I’ve had some changes in my network lately; some computers renamed, others removed, etc. I use Forefront Client Security to manage anti-virus and anti-malware for the entire network. The problem is that it tracks non-reporting computers. This is a good feature, but, in this case, I don’t want to know that computers that no longer exist on my network are not reporting.

I did a half-hearted search for how to expunge the data from the Forefront administration reports, but did not find anything of value. The user interface for administration is very minimalistic and does not provide any real administration options other than reporting. I poked around in the SQL Server database that it runs off of and here is how I removed the computers:

1. Connect to SQL Server that holds Forefront database.
2. Open database OnePoint
3. Query the Computers table for the idComputer field of the computer that you wish to remove.
4. Run ComputerDeleteUnusedComputer with the idComputer you found.

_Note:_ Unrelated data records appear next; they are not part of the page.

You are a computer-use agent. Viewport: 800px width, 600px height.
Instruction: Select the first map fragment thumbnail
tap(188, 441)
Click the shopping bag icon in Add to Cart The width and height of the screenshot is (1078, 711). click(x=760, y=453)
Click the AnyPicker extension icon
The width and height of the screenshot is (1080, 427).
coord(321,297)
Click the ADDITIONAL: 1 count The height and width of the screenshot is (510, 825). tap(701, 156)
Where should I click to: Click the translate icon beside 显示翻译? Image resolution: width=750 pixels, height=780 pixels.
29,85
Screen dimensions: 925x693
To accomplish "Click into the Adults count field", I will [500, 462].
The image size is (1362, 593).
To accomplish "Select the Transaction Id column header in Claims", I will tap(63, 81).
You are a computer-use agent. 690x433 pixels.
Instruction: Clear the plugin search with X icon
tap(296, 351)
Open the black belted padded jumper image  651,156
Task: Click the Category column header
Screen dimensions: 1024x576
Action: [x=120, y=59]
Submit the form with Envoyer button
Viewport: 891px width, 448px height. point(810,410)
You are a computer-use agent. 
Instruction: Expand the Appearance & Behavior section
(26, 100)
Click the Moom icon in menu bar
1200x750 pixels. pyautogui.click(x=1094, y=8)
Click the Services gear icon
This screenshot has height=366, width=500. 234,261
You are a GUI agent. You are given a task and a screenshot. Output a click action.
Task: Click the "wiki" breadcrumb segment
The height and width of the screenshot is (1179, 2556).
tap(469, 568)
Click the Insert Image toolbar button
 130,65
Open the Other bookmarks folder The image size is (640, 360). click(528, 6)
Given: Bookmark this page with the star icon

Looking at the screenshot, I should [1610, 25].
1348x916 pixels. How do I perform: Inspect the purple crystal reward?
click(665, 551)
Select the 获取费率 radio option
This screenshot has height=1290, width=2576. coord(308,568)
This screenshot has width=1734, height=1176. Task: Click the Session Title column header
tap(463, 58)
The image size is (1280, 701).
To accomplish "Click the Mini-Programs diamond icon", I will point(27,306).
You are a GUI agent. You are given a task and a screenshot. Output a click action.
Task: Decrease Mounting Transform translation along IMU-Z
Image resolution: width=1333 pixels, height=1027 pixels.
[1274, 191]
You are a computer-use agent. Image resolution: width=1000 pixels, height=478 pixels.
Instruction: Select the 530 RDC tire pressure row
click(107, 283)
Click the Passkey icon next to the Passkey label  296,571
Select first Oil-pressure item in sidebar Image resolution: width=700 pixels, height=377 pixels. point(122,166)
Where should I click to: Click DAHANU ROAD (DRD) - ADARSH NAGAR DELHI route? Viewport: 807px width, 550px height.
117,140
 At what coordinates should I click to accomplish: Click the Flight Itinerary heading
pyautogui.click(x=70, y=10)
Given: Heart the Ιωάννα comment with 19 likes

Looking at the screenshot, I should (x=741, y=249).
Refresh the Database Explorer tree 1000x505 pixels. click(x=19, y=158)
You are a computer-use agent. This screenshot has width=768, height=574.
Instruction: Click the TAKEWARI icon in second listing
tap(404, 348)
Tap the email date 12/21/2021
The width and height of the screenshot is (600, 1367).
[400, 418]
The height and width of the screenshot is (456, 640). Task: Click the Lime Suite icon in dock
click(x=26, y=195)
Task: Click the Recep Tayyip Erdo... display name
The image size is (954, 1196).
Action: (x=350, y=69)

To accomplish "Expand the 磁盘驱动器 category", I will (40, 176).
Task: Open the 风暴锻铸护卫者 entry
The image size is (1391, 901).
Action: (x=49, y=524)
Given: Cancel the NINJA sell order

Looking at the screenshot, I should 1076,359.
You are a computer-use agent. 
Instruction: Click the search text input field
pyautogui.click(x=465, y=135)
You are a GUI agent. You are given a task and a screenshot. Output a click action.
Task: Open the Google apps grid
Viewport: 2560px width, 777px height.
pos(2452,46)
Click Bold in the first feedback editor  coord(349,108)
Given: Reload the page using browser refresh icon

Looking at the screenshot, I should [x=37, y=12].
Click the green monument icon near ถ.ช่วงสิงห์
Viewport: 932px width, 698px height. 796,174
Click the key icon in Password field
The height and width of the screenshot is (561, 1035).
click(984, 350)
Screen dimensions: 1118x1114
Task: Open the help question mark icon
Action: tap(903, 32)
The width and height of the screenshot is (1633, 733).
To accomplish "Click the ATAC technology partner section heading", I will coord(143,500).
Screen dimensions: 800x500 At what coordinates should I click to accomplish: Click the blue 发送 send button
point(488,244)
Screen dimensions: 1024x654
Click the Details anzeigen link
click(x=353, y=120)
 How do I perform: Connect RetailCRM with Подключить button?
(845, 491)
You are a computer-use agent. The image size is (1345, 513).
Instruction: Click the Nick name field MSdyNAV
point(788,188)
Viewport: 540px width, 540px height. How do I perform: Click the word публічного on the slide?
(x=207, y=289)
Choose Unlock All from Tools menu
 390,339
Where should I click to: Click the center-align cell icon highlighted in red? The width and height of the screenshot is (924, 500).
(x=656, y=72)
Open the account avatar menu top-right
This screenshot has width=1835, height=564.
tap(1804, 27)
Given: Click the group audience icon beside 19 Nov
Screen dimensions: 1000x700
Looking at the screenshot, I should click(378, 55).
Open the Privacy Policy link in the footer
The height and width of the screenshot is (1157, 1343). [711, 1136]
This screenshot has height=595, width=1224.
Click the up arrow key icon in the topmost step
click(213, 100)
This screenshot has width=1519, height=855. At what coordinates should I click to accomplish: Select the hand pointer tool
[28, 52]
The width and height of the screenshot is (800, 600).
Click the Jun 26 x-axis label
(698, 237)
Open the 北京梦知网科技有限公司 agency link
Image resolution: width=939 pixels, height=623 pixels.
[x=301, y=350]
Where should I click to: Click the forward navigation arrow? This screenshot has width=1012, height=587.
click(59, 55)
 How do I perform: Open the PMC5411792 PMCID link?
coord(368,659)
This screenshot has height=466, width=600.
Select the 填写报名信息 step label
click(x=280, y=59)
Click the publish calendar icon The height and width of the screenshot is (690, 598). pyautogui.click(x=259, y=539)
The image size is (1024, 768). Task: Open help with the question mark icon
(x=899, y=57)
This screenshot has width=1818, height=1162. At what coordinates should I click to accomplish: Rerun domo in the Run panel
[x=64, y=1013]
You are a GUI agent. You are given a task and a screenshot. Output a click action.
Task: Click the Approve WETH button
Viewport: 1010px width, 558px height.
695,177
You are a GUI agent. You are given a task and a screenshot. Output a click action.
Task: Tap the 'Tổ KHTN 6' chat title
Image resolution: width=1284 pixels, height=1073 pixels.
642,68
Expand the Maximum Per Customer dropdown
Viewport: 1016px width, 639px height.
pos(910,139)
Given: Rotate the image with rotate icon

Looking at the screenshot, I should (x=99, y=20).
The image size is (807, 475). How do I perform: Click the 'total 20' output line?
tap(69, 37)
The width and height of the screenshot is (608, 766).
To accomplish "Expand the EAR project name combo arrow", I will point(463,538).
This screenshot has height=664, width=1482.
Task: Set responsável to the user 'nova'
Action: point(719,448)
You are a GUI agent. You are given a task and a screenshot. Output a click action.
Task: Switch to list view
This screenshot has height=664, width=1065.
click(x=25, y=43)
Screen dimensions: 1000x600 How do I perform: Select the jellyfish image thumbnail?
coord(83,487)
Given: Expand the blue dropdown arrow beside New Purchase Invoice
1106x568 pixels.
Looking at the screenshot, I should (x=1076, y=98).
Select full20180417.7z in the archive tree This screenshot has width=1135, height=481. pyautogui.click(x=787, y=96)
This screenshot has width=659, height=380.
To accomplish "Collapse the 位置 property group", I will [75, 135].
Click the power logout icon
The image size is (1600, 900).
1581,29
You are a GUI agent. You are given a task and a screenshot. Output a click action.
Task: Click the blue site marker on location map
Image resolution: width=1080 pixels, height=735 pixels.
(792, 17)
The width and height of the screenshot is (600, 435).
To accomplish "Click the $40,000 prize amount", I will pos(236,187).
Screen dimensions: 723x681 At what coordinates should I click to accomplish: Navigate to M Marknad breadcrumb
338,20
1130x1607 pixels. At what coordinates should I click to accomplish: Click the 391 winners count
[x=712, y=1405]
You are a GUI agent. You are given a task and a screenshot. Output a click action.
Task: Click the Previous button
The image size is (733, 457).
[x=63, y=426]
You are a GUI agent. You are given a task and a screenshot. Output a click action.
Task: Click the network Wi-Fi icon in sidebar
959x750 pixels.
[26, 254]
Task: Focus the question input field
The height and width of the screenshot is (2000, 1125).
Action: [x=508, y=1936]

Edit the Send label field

-- ReturnStatus values (returned in select clause with computer id)
--  0 - Computer deleted
--  1 - Alerts exist
--  2 - Events exist
--  4 - Perf samples exist
--  8 - ComputerResponsiblity Rows exist
-- 16 - is a consolidator
-- 32 -
-- 64 -
--      values are added together if more than one kind of data
--      exists for the computer

5. If a status other than 0 is returned then you must address the issues shown above and then rerun ComputerDeleteUnusedComputer. For my computers, the only issues I ran across were 1 and 2. For 1, I deleted the Alert and AlertEventSuppression records that corresponded to the idComputer. For 2, it is a bit more involved. There are 61 Event tables in the database named Event_## with the idLoggedOn column being the associate for idComputer. I couldn’t find a good way to delete the associated events for the computers other than cycling through delete statements for the Event_## tables until all of the records for my computers were gone. Luckily for me this happened around Event_20.

Although the OnePoint database is not the worst that I have seen, it is far from winning any awards for database design/architecture. Fortunately though, the means were there to get the job done that I needed to do. I have to think that Microsoft has a user interface to complete these functions, but I could not find one.